Back to Projects

Windsor Farmer's Market

School: Bertie Early College High School

City/State: Bertie County, NC

Grade(s): 9, 10, 11, 12

Format(s): Architecture

Subject(s): Mathematics, Science and Technology

Project Overview

In the first Studio H project ever, thirteen high school students from Bertie County, NC designed and constructed a 2000-square-foot farmers market for their hometown of 2000 residents. In a rural food desert with an agricultural legacy, the farmers market was the perfect project to catalyze the community. With the support of the mayor, families, farmers, and neighbors, students engineered and physically constructed the farmers market, by hand, over two semesters and the following summer.
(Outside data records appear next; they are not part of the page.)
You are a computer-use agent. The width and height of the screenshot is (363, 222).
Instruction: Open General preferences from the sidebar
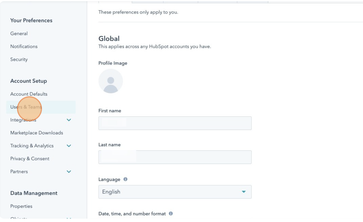tap(19, 33)
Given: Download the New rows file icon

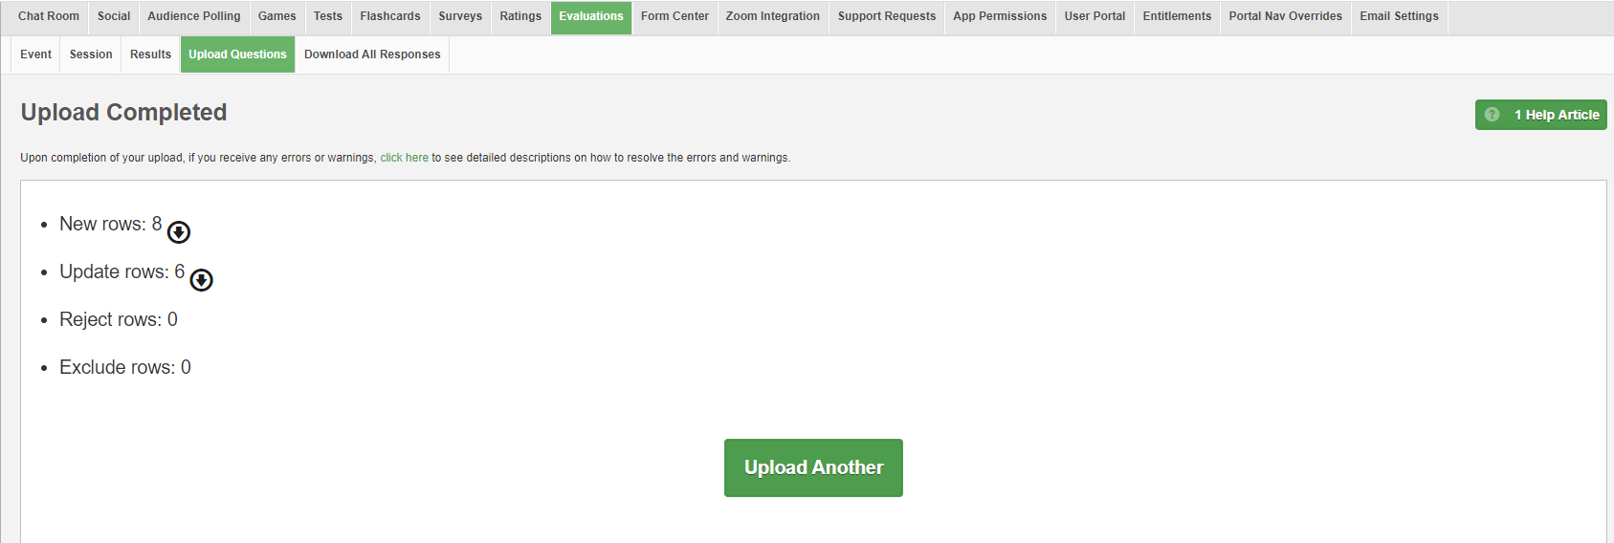Looking at the screenshot, I should pos(179,232).
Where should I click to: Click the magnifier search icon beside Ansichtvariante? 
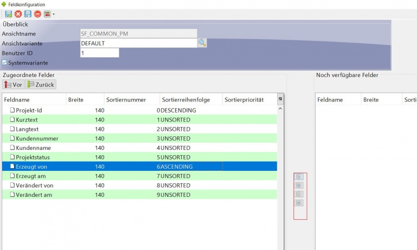click(202, 43)
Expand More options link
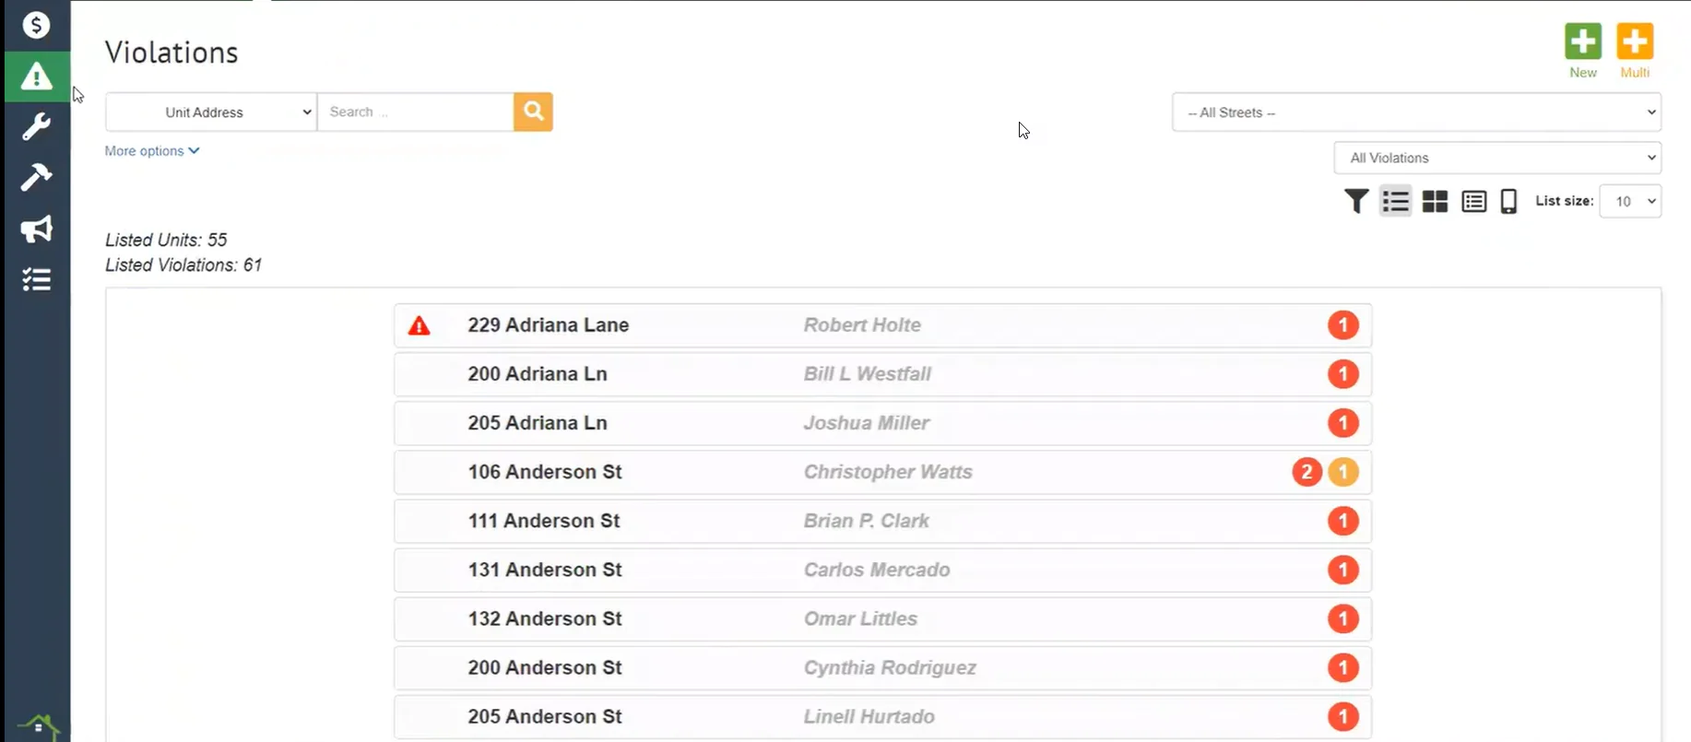 (152, 151)
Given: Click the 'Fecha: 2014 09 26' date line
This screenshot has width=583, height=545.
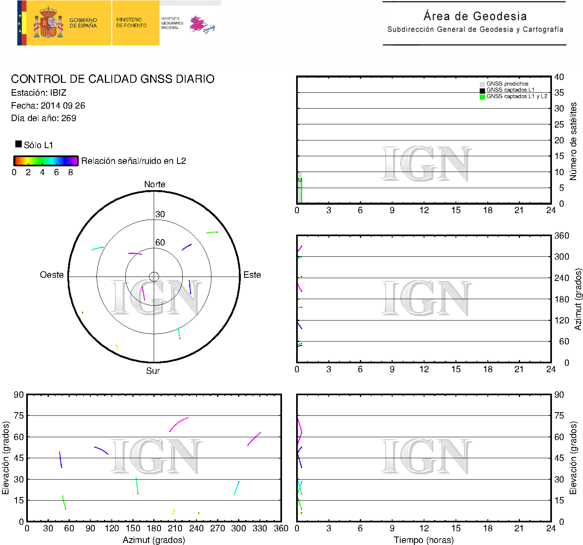Looking at the screenshot, I should click(48, 106).
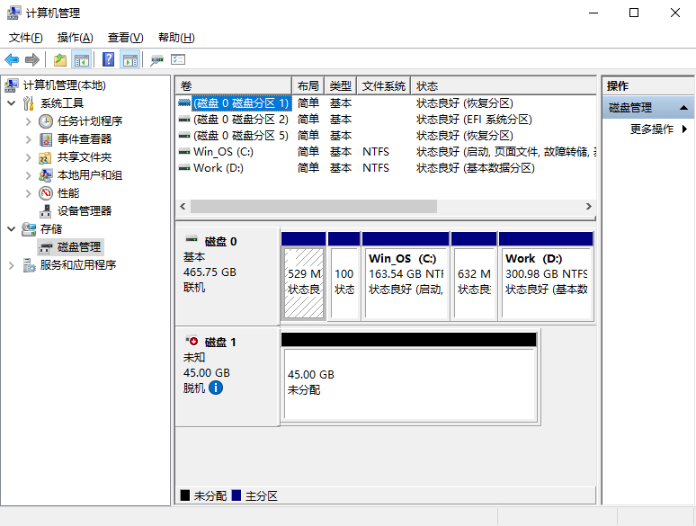
Task: Collapse the 存储 tree node
Action: pos(11,229)
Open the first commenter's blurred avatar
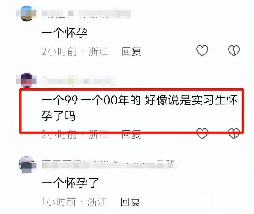254x214 pixels. click(x=27, y=14)
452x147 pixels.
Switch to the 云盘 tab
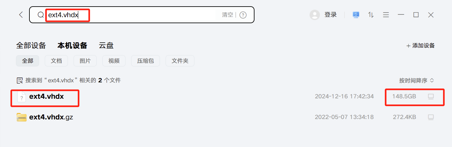106,45
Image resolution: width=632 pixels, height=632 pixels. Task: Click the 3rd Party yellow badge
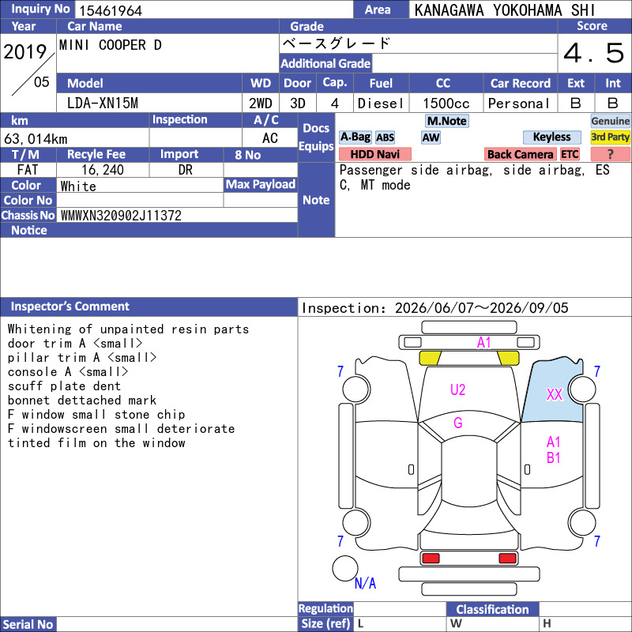(x=610, y=137)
The project was featured in Architectural Record and is the subject of the documentary film If You Build It. To date, the farmers market has retained a thriving community of over forty vendors, created four new businesses and fifteen new full-time jobs.

Studio H is an in-school design/build class for 6th-12th-grade students. First launched in Bertie County, NC and now based at Realm Charter School in Berkeley, CA, Studio H students apply their core subject learning to design and build audacious and socially transformative projects. Students of Studio H have previously dreamed up, designed, and constructed a 2000-square-foot farmers market pavilion, their own school library, a pop-up park, laser-etched skateboards, sculptural concrete public furniture, roadside farm stands, tiny homes, and more. Through experimentation, non-stop production, tinkering, and a lot of dirt under their fingernails, students develop the creative capital, critical thinking, and citizenship necessary for their own success and for the future of their communities.The work of Studio H is the subject of the full-length documentary If You Build It.

Project H uses the power of creativity, design, and hands-on building to amplify the raw brilliance of youth, transform communities, and improve K-12 public education from within. Programs teach rigorous design iteration, tinkering, applied arts and sciences, and vocational building skills to give young people the creative, technical, and leadership tools necessary to make positive, long-lasting change in their lives and their communities.

 

How This Project Can Be Useful

  • This project is beautifully crafted in conception and execution. Students took on the issue of a rural food desert and created a viable solution with community-based architecture.
  • This is a wonderful example of students contributing valuable work with an incredibly beautiful aesthetic in service of an authentic audience.
  • This complex project empowers students to use math, engineering, and architectural design to create a useful, practical product.